To-do list —
A. From the forum thread below about listing halls that are not booked on chosen dates, reproduce the passage that opens with the words containing "Hello everyone I" and closes with "is as follows.".
B. Translate this sentence from the forum thread below about finding unbooked halls into Spanish: "The anti-join pattern is an outer join with a restriction in the WHERE clause to eliminate matching rows."
C. Write the next part of the forum thread below about querying for halls that are free between two dates, picking up after its final sentence.

** Start of Document extract **

Hello everyone I have to get data from and to date, I tried using between clause which fails to retrieve data what I need. Here is what I need.
I have table called hall_info which has following structure
hall_info
id | hall_name |address |contact_no
1 | abc | India |XXXX-XXXX-XX
2 | xyz | India |XXXX-XXXX-XX
Now I have one more table which is events, that contains data about when and which hall is booked on what date, the structure is as follows.
id |hall_info_id |event_date(booked_date)| event_name
1 | 2 | 2015-10-25 | Marriage
2 | 1 | 2015-10-28 | Marriage
3 | 2 | 2015-10-26 | Marriage
So what I need now is I wanna show hall_names that are not booked on selected dates, suppose if user chooses from 2015-10-23 to 2015-10-30 so I wanna list all halls that are not booked on selected dates. In above case both the halls of hall_info_id 1 and 2 ids booked in given range but still I wanna show them because they are free on 23,24,27 and on 29 date.
In second case suppose if user chooses date from 2015-10-25 and 2015-10-26 then only hall_info_id 2 is booked on both the dates 25 and 26 so in this case i wanna show only hall_info_id 1 as hall_info_id 2 is booked.
I tried using inner query and between clause but I am not getting required result to simply i have given only selected fields I have more tables to join so i cant paste my query please help with this. Thanks in advance for all who are trying.
Some changes in Yasen Zhelev's code:
SELECT * FROM hall_info
WHERE id not IN (
SELECT hall_info_id FROM events
WHERE event_date >= '2015-10-23' AND event_date <= '2015-10-30'
GROUP BY hall_info_id
HAVING COUNT(DISTINCT event_date) > DATE_PART('day', '2015-10-30'::timestamp - '2015-10-23'::timestamp))
I have not tried it but how about checking if the number of bookings per hall is less than the actual days in the selected period.
SELECT * FROM hall_info WHERE id NOT IN
(SELECT hall_info_id FROM events
WHERE event_date >= '2015-10-23' AND event_date <= '2015-10-30'
GROUP BY hall_info_id
HAVING COUNT(id) < DATEDIFF(day, '2015-10-30', '2015-10-23')
);
That will only work if you have one booking per day per hall.
To get the "available dates" for the hall returned, your query needs a row source of all possible dates. For example, if you had a calendar table populated with possible date values, e.g.
CREATE TABLE cal (dt DATE NOT NULL PRIMARY KEY) Engine=InnoDB
;
INSERT INTO cal (dt) VALUES ('2015-10-23')
,('2015-10-24'),('2015-10-25'),('2015-10-26'),('2015-10-27')
,('2015-10-28'),('2015-10-29'),('2015-10-30'),('2015-10-31')
;
The you could use a query that performs a cross join between the calendar table and hall_info... to get every hall on every date... and an anti-join pattern to eliminate rows that are already booked.
The anti-join pattern is an outer join with a restriction in the WHERE clause to eliminate matching rows.

** End of Document extract **
** Start of Given records **

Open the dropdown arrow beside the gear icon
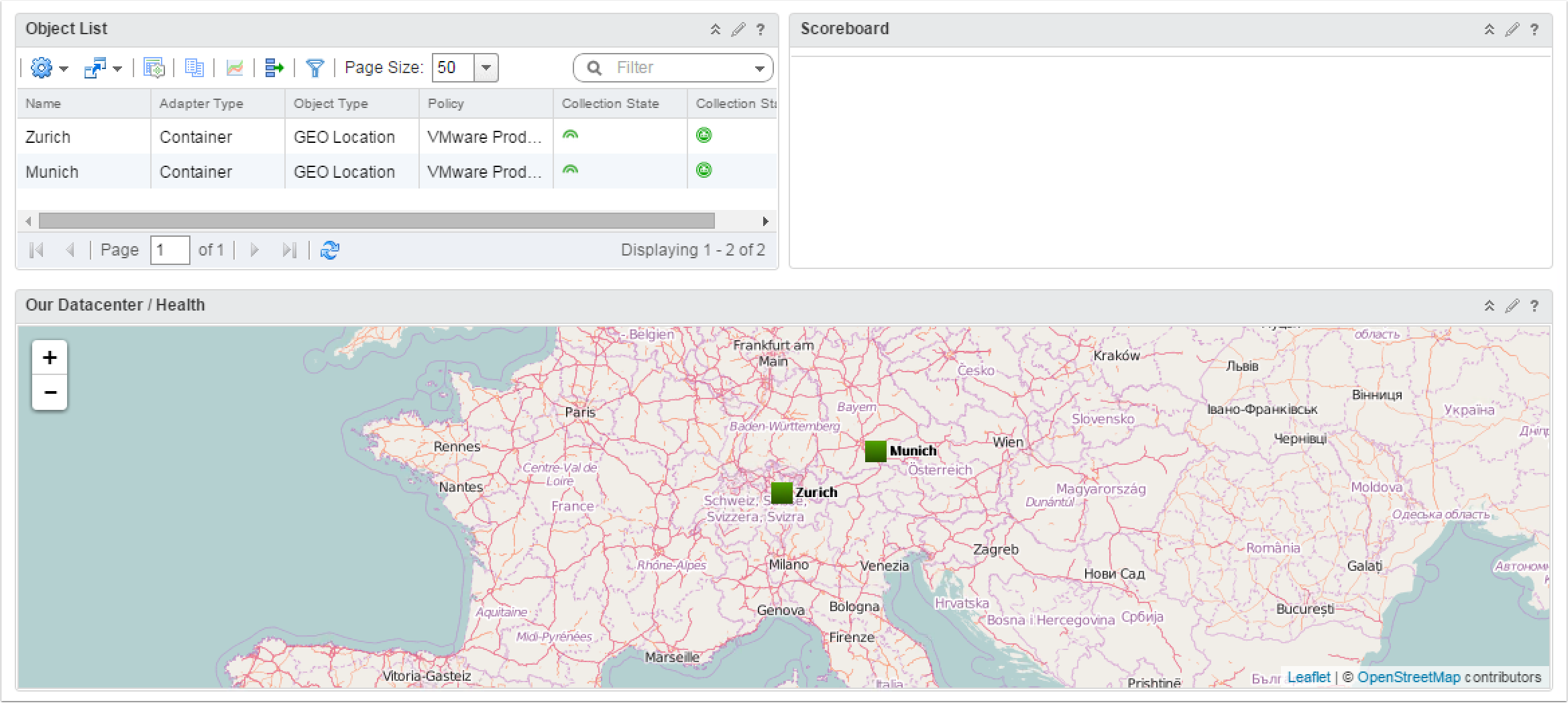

** End of Given records **
** Start of Given records **

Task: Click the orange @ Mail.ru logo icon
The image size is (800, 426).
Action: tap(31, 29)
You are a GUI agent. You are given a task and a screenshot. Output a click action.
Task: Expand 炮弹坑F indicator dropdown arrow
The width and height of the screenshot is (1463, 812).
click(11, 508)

** End of Given records **

Per-task answers —
A.
Hello everyone I have to get data from and to date, I tried using between clause which fails to retrieve data what I need. Here is what I need.
I have table called hall_info which has following structure
hall_info
id | hall_name |address |contact_no
1 | abc | India |XXXX-XXXX-XX
2 | xyz | India |XXXX-XXXX-XX
Now I have one more table which is events, that contains data about when and which hall is booked on what date, the structure is as follows.

B. El patrón anti-join es una combinación externa con una restricción en la cláusula WHERE para eliminar las filas coincidentes.

C.
For example:
SELECT cal.dt, h.id, h.hall_name, h.address
FROM cal cal
CROSS
JOIN hall_info h
LEFT
JOIN events e
ON e.hall_id = h.id
AND e.event_date = cal.dt
WHERE e.id IS NULL
AND cal.dt >= '2015-10-23'
AND cal.dt <= '2015-10-30'
The cross join between cal and hall_info gets all halls for all dates (restricted in the WHERE clause to a specified range of dates.)
The outer join to events find matching rows in the events table (matching on hall_id and event_date. The trick is the predicate (condition) in the WHERE clause e.id IS NULL. That throws out any rows that had a match, leaving only rows that don't have a match.
This type of problem is similar to other "sparse data" problems. e.g. How do you return a zero total for sales by a given store on a given date, when there are no rows with that store and date...
In your case, the query needs a source of rows with available date values. That doesn't necessarily have to be a table named calendar. (Other databases give us the ability to dynamically generate a row source; someday, MySQL may have similar features.)
If you want the row source to be dynamic in MySQL, then one approach would be to create a temporary table, and populate it with the dates, run the query referencing the temporary table, and then dropping the temporary table.
Another approach is to use an inline view to return the rows...
SELECT cal.dt, h.id, h.hall_name, h.address
FROM (
SELECT '2015-10-23'+INTERVAL 0 DAY AS dt
UNION ALL SELECT '2015-10-24'
UNION ALL SELECT '2015-10-25'
UNION ALL SELECT '2015-10-26'
UNION ALL SELECT '2015-10-27'
UNION ALL SELECT '2015-10-28'
UNION ALL SELECT '2015-10-29'
UNION ALL SELECT '2015-10-30'
) cal
CROSS
JOIN hall_info h
LEFT
JOIN events e
ON e.hall_id = h.id
AND e.event_date = c.dt
WHERE e.id IS NULL
FOLLOWUP: When this question was originally posted, it was tagged with mysql. The SQL in the examples above is for MySQL.
In terms of writing a query to return the specified results, the general issue is still the same in PostgreSQL. The general problem is "sparse data".
The SQL query needs a row source for the "missing" date values, but the specification doesn't provide any source for those date values.
The answer above discusses several possible row sources in MySQL: 1) a table, 2) a temporary table, 3) an inline view.
The answer also mentions that some databases (not MySQL) provide other mechanisms that can be used as a row source.
For example, PostgreSQL provides a nifty generate_series function (Reference: http://www.postgresql.org/docs/9.1/static/functions-srf.html.
It should be possible to use the generate_series function as a row source, to supply a set of rows containing the date values needed by the query to produced the specified result.
This answer demonstrates the approach to solving the "sparse data" problem.
If the specification is to return just the list of halls, and not the dates they are available, the queries above can be easily modified to remove the date expression from the SELECT list, and add a GROUP BY clause to collapse the rows into a distinct list of halls.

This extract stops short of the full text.